Archive for the ‘Coding’ Category

Converting Doubles and Floats in C++ for Java

Tuesday, November 9th, 2010

cplusplus.jpg

My C++ ticker plant needs to communicate with Java, and it's unfortunately the case that the host-order versus network-order comes up in these situations as well. Thankfully, for virtually all our integers (signed and unsigned) we're using Google's VarInt encoding with the ZigZag encoding for the signed integers. It's very nice as it completely removes any byte ordering issues from the cross-language API.

But doubles and floats are another issue.

In order to make them fast on the Java decoding side (the majority of my clients will be Java-based) we really need to make the encoding in the messages Java-focused. This means that when the data arrives in the ByteBuffer, a simple getFloat() gets the value out correctly.

What this means is that I need to run htonl() on the float before it's packed into the data stream, and for a double, I need to do that, and then reverse the order of the two uint32_t values to properly reverse the byte ordering. I decided to start with the simplest method: brute force. Assuming the double to convert is in the variable gold, this code bit reverses the bytes and puts them in the std::string buffer for sending to the clients:

    // now flip it's bytes
    uint8_t    in[8];
    memcpy(in, &gold, 8);
    uint8_t    out[8];
    for (uint8_t i = 0; i < 8; ++i) {
      out[i] = in[7 - i];
    }
    conduit.append((const char *)out, 8);

And getting it back out of the std::string as it's read in from the upstream system is simply:

    uint8_t    in[8];
    uint8_t    out[8];
    memcpy(in, conduit.data(), 8);
    for (uint8_t i = 0; i < 8; ++i) {
      out[i] = in[7 - i];
    }
    memcpy(&gold, out, 8);

Very deliberate, but not very efficient. But it worked. Once I had that in the code, I started working on coming up with better methods of doing this conversion, and timing them to see what the real difference was.
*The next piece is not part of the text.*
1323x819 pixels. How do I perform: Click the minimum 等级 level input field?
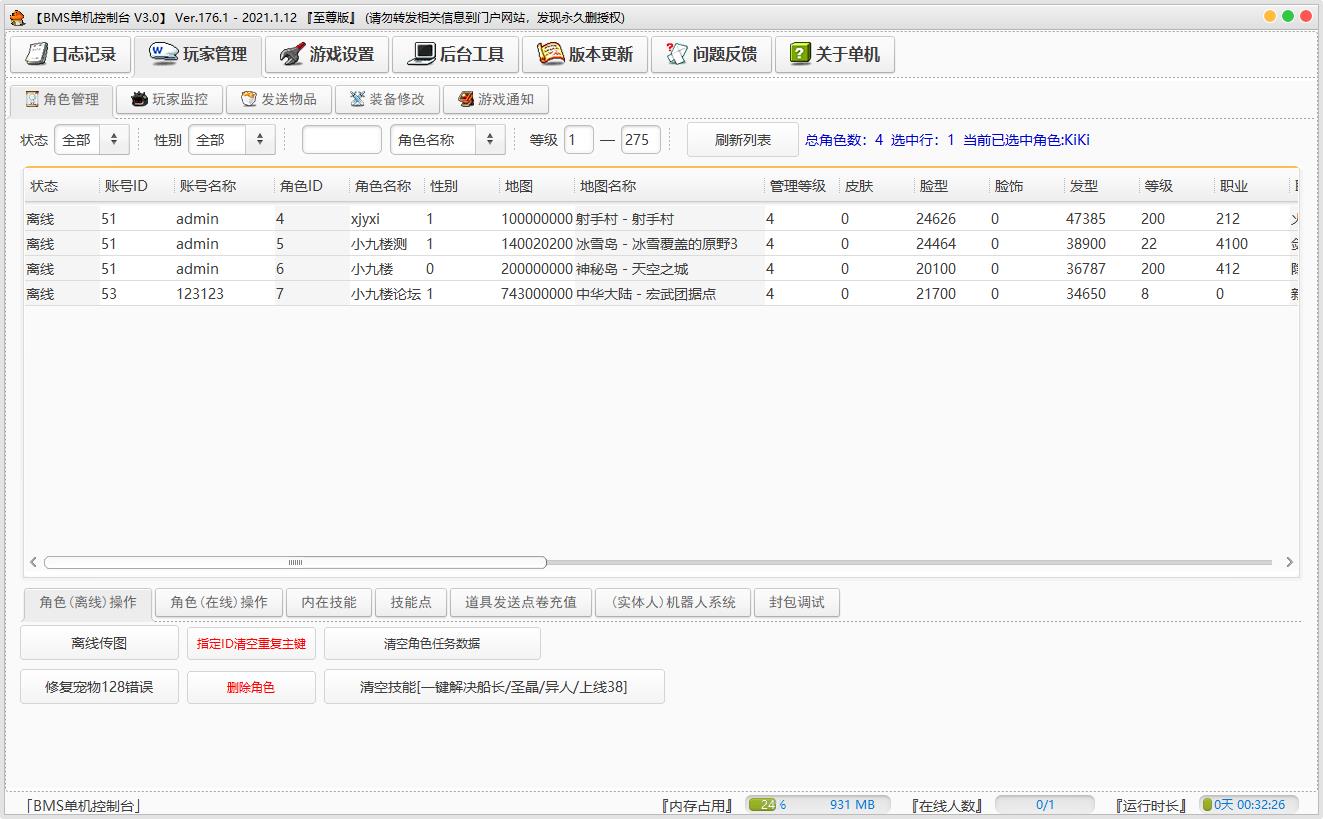(x=579, y=140)
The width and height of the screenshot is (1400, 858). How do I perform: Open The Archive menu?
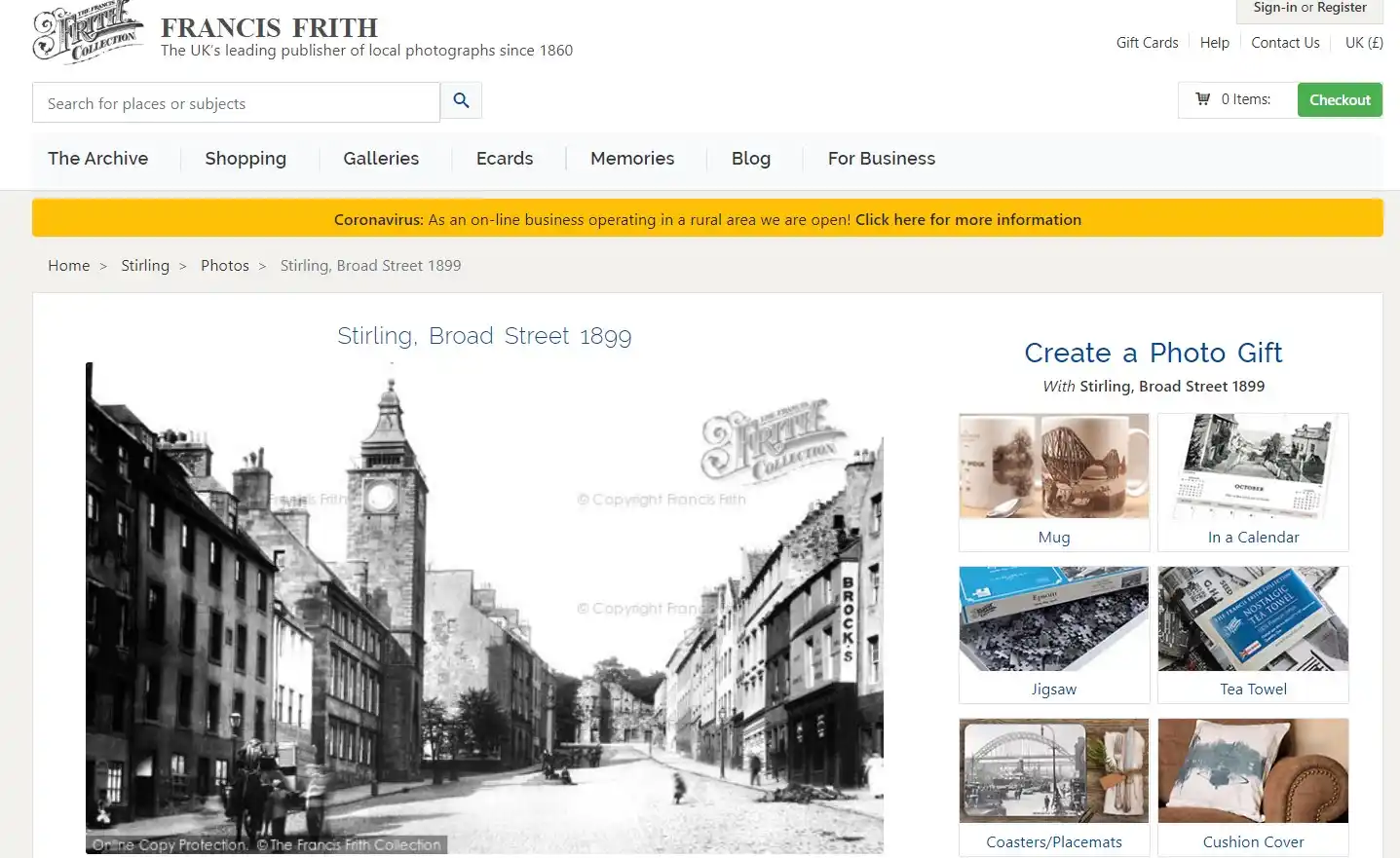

To keep the playing field level, this is the test that I wrote for the first version of the conversion - out and back, 100,000 times:

  // start the timer
  uint64_t    start = getTime();
  // do the looping a bunch of times
  for (uint32_t l = 0; l < 100000; ++l) {
    // clear out the conduit
    conduit.clear();
 
    // now flip it's bytes
    uint8_t    in[8];
    memcpy(in, &gold, 8);
    uint8_t    out[8];
    for (uint8_t i = 0; i < 8; ++i) {
      out[i] = in[7 - i];
    }
    conduit.append((const char *)out, 8);
 
    // now back again
    memcpy(in, conduit.data(), 8);
    for (uint8_t i = 0; i < 8; ++i) {
      out[i] = in[7 - i];
    }
    memcpy(&gold, out, 8);
  }
  uint64_t    loopTime = getTime() - start;
  std::cout << "100000 'loop' passes took " << loopTime
            << " usec or " << 100000.0/loopTime << " trips/usec"
            << std::endl;
  std::cout << "gold: " << gold << std::endl;

And the result of this running on my MacBook Pro was:

  peabody{drbob}465: a.out
  100000 'loop' passes took 11048 usec or 9.05141 trips/usec
  gold: 254.76

I then started fiddling with the code. The first thing I wanted to try was using htonl() and see if it was any faster than simply throwing down bytes in the correct order. Turns out, it was. Nice. My next test was faster:

  // let's see if we can use the ntohl/htonl for better speed
  start = getTime();
  // do the looping a bunch of times
  for (uint32_t l = 0; l < 100000; ++l) {
    // clear out the conduit
    conduit.clear();
 
    uint32_t	in[3];
    memcpy(&in[1], &gold, 8);
    in[0] = htonl(in[2]);
    in[1] = htonl(in[1]);
    conduit.append((const char *)in, 8);
 
    uint32_t	out[3];
    memcpy(&out[1], conduit.data(), 8);
    out[0] = ntohl(out[2]);
    out[1] = ntohl(out[1]);
    memcpy(&gold, &out[0], 8);
  }
  loopTime = getTime() - start;
  std::cout << "100000 'ntoh/hton' passes took " << loopTime
            << " usec or " << 100000.0/loopTime << " trips/usec"
            << std::endl;
  std::cout << "gold: " << gold << std::endl;

and while I was still using memcpy(), I was now working with larger chunks of data, and the speed proved out:

  100000 'ntoh/hton' passes took 5992 usec or 16.6889 trips/usec
  gold: 254.76

But I wanted to get away from the memcpy() calls altogether. If I was a little careful with the way I did things, it worked out just fine:

  // let's see if we can use the ntohl/htonl for better speed
  start = getTime();
  // do the looping a bunch of times
  for (uint32_t l = 0; l < 100000; ++l) {
    // clear out the conduit
    conduit.clear();
 
    uint32_t  *in = (uint32_t *)(void *)(&gold);
    uint32_t  buff[] = { htonl(in[1]), htonl(in[0]) };
    conduit.append((const char *)buff, 8);
 
    uint32_t  *out = (uint32_t *)conduit.data();
    uint32_t  *target = (uint32_t *)&gold;
    target[0] = ntohl(out[1]);
    target[1] = ntohl(out[0]);
  }
  loopTime = getTime() - start;
  std::cout << "100000 'string mix II' passes took " << loopTime
            << " usec or " << 100000.0/loopTime << " trips/usec"
            << std::endl;
  std::cout << "gold: " << gold << std::endl;

This guy clocked in nicely:

  100000 'string mix II' passes took 5291 usec or 18.9 trips/usec
  gold: 254.76

Lesson learned: Get it right, then get it fast. Always pays off. I've more than doubled the speed and it's the same interface to the outside world. Even if we look at the code, there's very little I can really trim out - even if I didn't do the byte re-ordering. It's just about down to the extra time in the htonl() calls. And that's really nice.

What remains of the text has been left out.